U.S. shares give world markets lift, euro bounces

By Al Yoon

NEW YORK (BestGrowthStock) – U.S. equities rose on Monday as passage of landmark legislation to overhaul healthcare drove up pharmaceutical stocks, including those in Europe, while the euro rose against the dollar as risk appetite returned.

The euro, however, remained pressured by worries over Greece’s ability to secure aid to help service its ballooning debts. Traders said the rebound would be short-lived as investors are expected to remain cautious ahead of a summit of European Union leaders on Thursday and Friday.

Oil shed losses and rose above $81 a barrel as Wall Street gained and the dollar came off earlier strength.
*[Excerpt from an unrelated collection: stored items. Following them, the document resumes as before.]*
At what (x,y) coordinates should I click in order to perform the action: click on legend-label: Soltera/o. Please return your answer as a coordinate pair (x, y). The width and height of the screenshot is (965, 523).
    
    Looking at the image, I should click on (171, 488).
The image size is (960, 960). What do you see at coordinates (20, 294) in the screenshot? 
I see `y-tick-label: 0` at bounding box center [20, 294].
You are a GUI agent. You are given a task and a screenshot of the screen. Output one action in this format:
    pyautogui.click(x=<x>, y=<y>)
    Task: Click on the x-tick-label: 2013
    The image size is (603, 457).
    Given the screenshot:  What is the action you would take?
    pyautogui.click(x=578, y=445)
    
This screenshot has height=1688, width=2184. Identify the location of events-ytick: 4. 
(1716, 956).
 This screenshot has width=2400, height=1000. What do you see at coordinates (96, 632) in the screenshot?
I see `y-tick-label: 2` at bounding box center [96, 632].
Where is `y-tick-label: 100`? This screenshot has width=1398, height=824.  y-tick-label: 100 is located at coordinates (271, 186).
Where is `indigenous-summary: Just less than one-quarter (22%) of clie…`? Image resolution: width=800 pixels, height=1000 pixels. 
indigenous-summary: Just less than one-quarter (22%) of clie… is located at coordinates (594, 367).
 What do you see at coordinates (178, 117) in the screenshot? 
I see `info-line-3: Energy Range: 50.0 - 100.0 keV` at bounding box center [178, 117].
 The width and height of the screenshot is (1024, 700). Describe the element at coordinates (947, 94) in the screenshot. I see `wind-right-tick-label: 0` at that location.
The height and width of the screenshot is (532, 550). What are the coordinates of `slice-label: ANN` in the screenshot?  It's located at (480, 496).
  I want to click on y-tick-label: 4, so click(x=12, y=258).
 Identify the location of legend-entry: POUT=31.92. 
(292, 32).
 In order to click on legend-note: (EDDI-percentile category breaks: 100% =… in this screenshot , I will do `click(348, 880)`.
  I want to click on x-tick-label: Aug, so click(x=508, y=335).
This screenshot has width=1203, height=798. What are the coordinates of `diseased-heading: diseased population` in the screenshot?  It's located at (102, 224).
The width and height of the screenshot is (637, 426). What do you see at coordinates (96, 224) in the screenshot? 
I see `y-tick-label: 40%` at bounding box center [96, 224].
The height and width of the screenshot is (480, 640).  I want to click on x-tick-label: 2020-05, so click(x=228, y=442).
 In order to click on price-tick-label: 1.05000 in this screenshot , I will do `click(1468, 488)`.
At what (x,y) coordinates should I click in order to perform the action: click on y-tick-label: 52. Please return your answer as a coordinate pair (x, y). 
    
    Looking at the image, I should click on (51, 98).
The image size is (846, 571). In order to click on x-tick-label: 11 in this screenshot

The firm U.S. market encouraged a 0.15 percent gain for MSCI’s all-country world stocks index (.MIWD00000PUS: ) that had been in a downtrend since reaching a two-month high last week.

The U.S. House of Representatives passed the healthcare legislation late on Sunday, and while analysts raised concerns it will pinch corporate profits, they said much of the negative impact in stocks was priced in.

“There’s been a considerable amount of uncertainty in the healthcare arena surrounding the outcome of the legislation. The fact that we now have legislation removes that uncertainty, and it makes sense to get a bid under healthcare” stocks, said Kevin Caron, portfolio manager at Stifel, Nicolaus & Co in Florham Park, New Jersey.

Hospital and pharmaceutical companies are expected to benefit from the bill.

The Dow Jones industrial average (.DJI: ) climbed 43.91 points, or 0.41 percent, to 10,785.89. The Standard & Poor’s 500 Index (.SPX: ) rose 5.91 points, or 0.51 percent, to 1,165.81 and the Nasdaq Composite Index (.IXIC: ) rose 20.99 points, or 0.88 percent, to 2,395.40.

Pfizer Inc (PFE.N: ), the world’s largest drug company, rose 1.4 percent to $17.15. Merck & Co (MRK.N: ) advanced 0.63 percent to $38.30, while the Morgan Stanley Healthcare Payor Index (.HMO: ) gained 1.26 percent for its sixth straight increase.

Continued confusion about support Greece might need or get to help it sort out its debt crisis cast a shadow over stock markets. Germany urged Athens to solve its problems alone while Italy backed European Union support.

The pan-European FTSEurofirst 300 (.FTEU3: ) closed down 0.03 percent to 1,065.16 points, paring losses after the U.S. open.

Banks were among the biggest decliners on worries over European Union aid for Greece, but managed to pare losses.

India’s stock market (.BSESN: ) closed down nearly 1 percent after the central bank’s surprise 25-basis point rate hike on Friday, which came after local markets had closed. The hike helped weaken commodity stocks elsewhere.

Japan’s markets were closed on Monday for a holiday.


The euro earlier slumped to a three-week low against the dollar, pressured by uncertainty over aid for Greece, but later rebounded as rising equities markets revived risk appetite.

“It seems there’s agreement there will be some sort of assistance to Greece, but it’s not clear what form that will take,” said Carl Hammer, currency strategist at SEB in Stockholm, adding that this would keep the euro under selling pressure.

At the close of New York trade, the euro was up 0.15 percent at $1.3551 after briefly touching a session high at $1.3568. Earlier the currency hit a three-week low at $1.3464. Traders cited short-covering as helping the euro after London trading wrapped up for the day.

The dollar declined against a basket of major trading-partner currencies, with the U.S. Dollar Index (.DXY: ) off 0.14 percent at 80.607.

Against the Japanese yen, the dollar slipped 0.47 percent to 90.10 yen.

Yields on benchmark euro zone government debt were lower as equities slipped. But the premium that investors demand to hold Greek government debt rather than euro zone benchmark Bunds rose to its widest since March 1. The cost of insuring Greek debt also rose.

Benchmark 10-year U.S. Treasury note yields declined by 0.03 percentage point to 3.66 percent.

U.S. light sweet crude oil rose 57 cents, or 0.71 percent, to $81.25 per barrel. It had dropped as low as $78.57 earlier when the dollar was higher. Dollar-denominated oil and metals become more expensive for holders of other currencies when the dollar rises.

Spot gold fell $6.40, or 0.58 percent, to $1100.10.

“Commodities sold off on fear of what the equities would do after the healthcare bill passage.